My story is long and filled with tears and joy, with adventure and drama....perhaps not unlike yours:
I came on Earth from a place of pure unconditional love, expecting and yearning to find the same kind of love here. It was not always easy to see it and recognize it, especially at times when the drama of life was so enticing that I would get totally lost in it.
I have been loved, I have been hated. I screamed in agony and I screamed in ecstasy. I have been abused and I have been cherished.
I have been hit and I have been lovingly caressed. I have been raped and I have been worshiped.
I've given my body hoping to receive love. I've given my heart and soul hoping to be seen.
I got hurt by being invisible to the ones I deeply cared about and healed by being visible to others - they both transformed my life.
I quested for true love. I left relationships where I could not feel it. I have been dumped, left with a broken heart. I fell on my mouth many times and I scrambled myself up continue my quest. I have faced intense darkness and I've met angels to show me that light still existed...

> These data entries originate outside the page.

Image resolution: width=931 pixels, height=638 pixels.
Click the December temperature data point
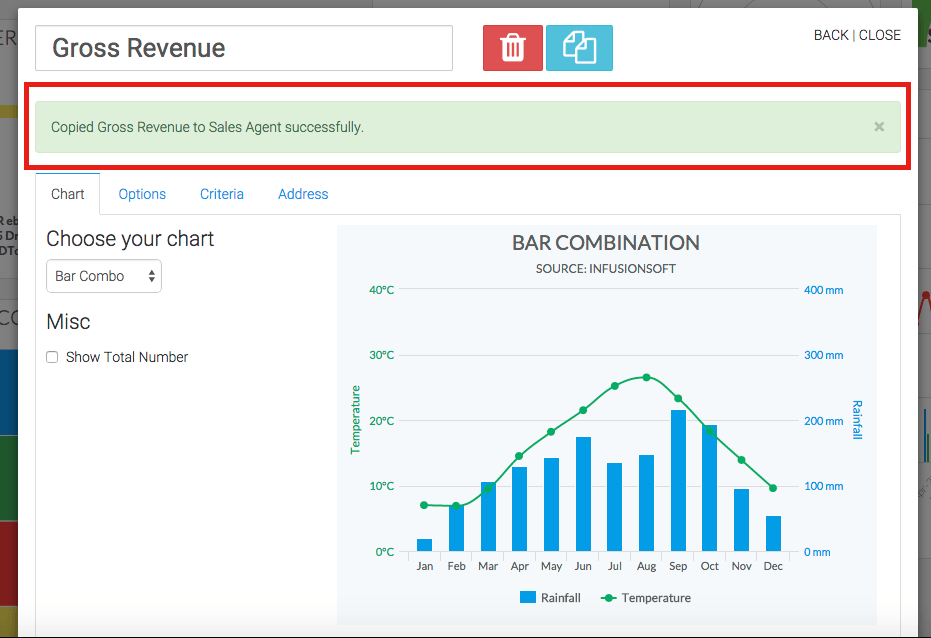[x=773, y=488]
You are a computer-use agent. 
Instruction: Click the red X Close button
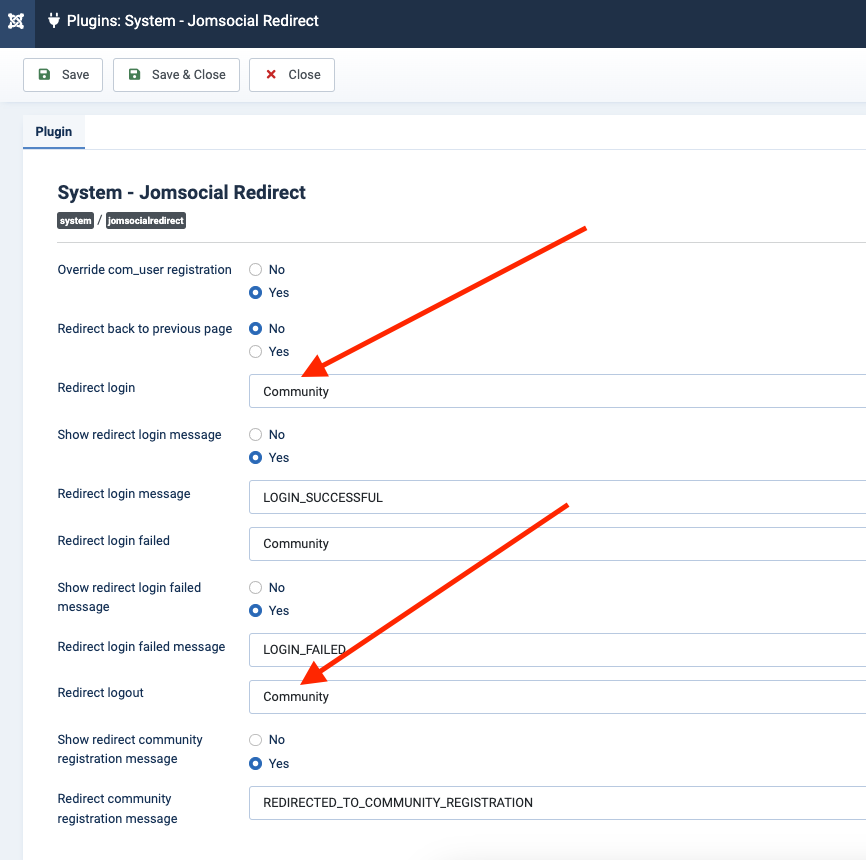point(292,75)
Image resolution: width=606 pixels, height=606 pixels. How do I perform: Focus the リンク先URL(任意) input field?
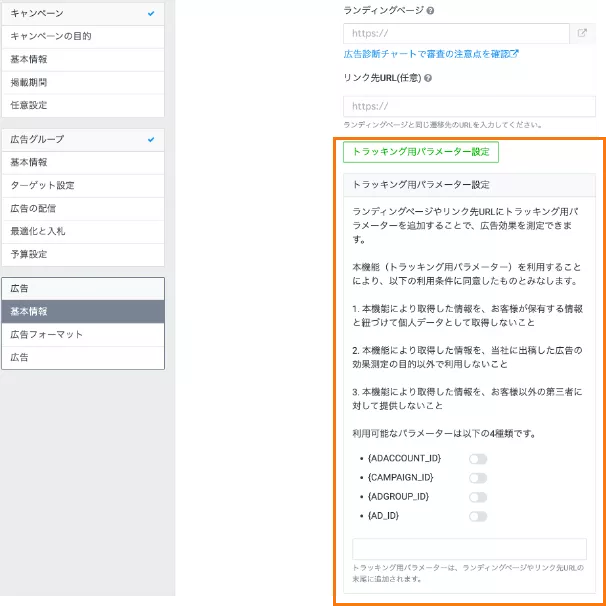click(x=468, y=106)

I have experienced the miracle of life in my body, the pangs of labor and the ecstasy of birth, the flow of liquid love from my breasts to nurture a new life. But before giving birth to life, I gave birth to death. I wanted to be the best mother in the world and I failed myself many times, having to surrender to my imperfections and forgive myself, and finally, to lovingly accept myself as I am.
I've struggled for bare survival and I have lived in abundance. I have made living with my mind and with my body.

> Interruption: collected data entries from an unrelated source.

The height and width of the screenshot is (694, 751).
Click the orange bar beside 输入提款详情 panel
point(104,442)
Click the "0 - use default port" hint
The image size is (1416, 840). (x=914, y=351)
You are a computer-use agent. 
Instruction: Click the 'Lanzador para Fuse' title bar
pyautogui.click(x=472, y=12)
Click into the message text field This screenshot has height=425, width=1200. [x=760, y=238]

I have chosen to trade comfort and security for adventure, unpredictability and wonder. I have exchanged being 'happy' for experiencing the highs of ecstasy and depths of pain. I have soared the highs of cosmic orgasms and the lows of demonic realms. Surprisingly, I have found the same bliss in both extremes. I do not protect myself from a broken heart anymore. Each time my heart breaks in only breaks more open.

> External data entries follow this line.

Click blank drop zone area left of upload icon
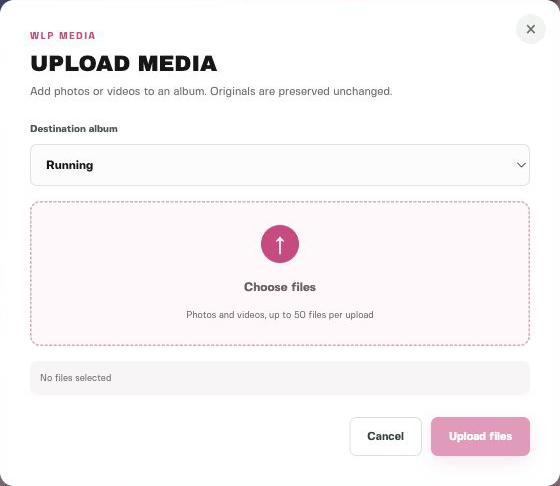The image size is (560, 486). pos(143,246)
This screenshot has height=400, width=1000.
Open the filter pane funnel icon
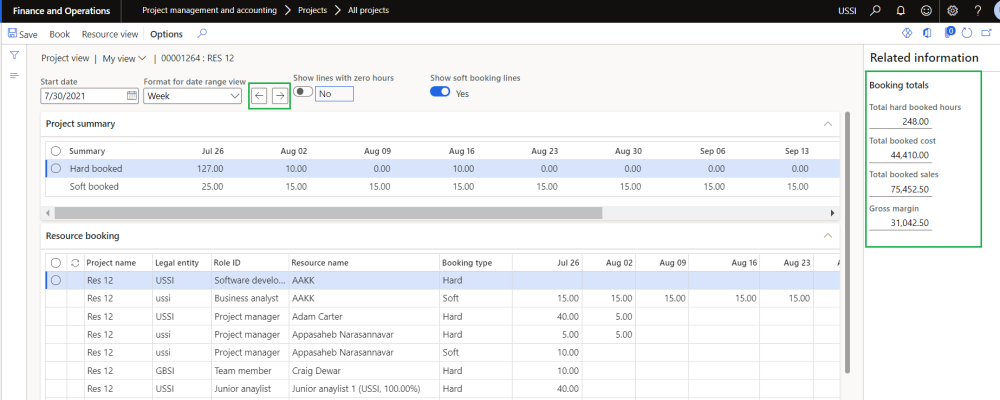coord(14,56)
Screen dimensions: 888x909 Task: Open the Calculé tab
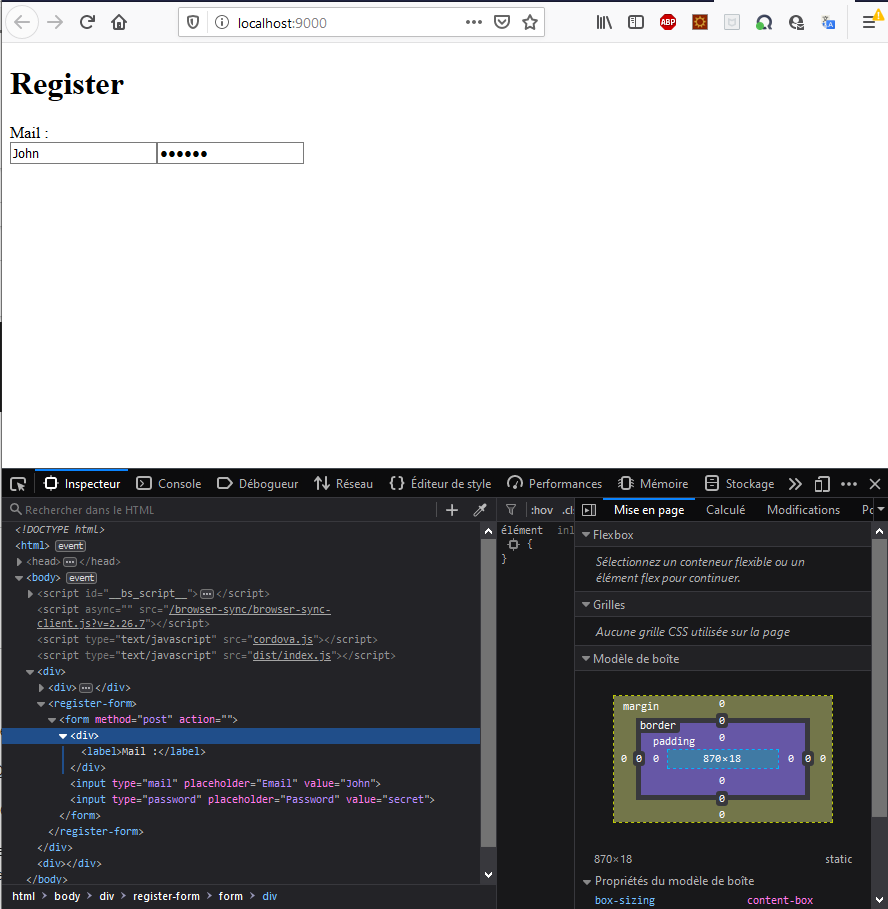point(725,510)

I wanted to fully embody my feminine, only to realize I needed fully embrace my masculine first.
I have searched for the 'perfect' beloved, realized that the most perfect beloved of all resides within my heart. I may desire to worship his reflection on the outside, merge with that reflection in a Tantric union with my lover, only to come back to myself. Feeling loved is not the action from the outside in, but from the inside out. Love is our innermost essence.
Love happens in the moment. Bliss happens in a moment. In every moment I have a choice to be in love, to live in bliss.
I have chosen to dance the path of the Goddess, to serve love.